COSA FARE: Secondo il testo fornito, per quanti anni chi parla è rimasto alla Federico II di Napoli?

TESTO FORNITO:
- - -

Addio quindi alla ricerca applicata?

«Esatto. In quel periodo nell’ambito chimico l’uso dei computer era abbastanza agli inizi, avevamo le prime schede perforate. Nel frattempo era nata l’Università della Calabria e mi ritrovai in quel contesto con un gruppo di ricercatori e docenti giovanissimi. Fu installato uno dei primi grandi computer. Io ed altri colleghi lo tenevamo accesso la notte per svolgere i nostri conti. In questo modo un’estate abbiamo pubblicato 3 o 4 lavori. Fu davvero una stagione entusiasmante».

E poi che ha fatto?

«Sono tornato a Napoli alla Federico II dove sono rimasto per 35 anni rifiutando anche proposte da Università degli Stati Uniti. Anche perché con l’avvento di Bassolino sindaco pensavamo anche di poter contribuire allo sviluppo della città. Ma è stata un’illusione».

Perché?

- - -

MATERIALE FORNITO:

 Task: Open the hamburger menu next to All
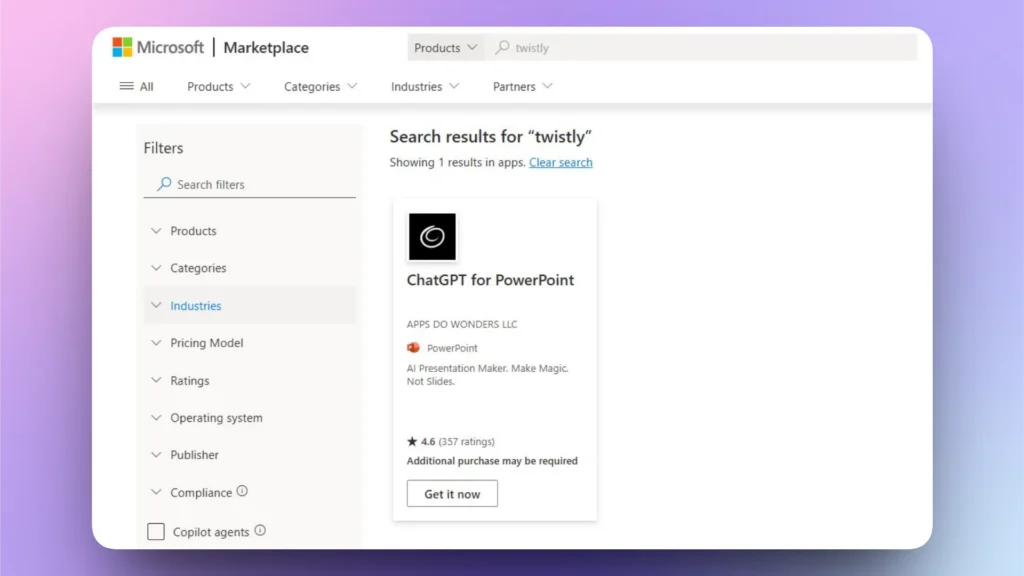[x=125, y=86]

- - -

RISPOSTA: È rimasto alla Federico II per 35 anni.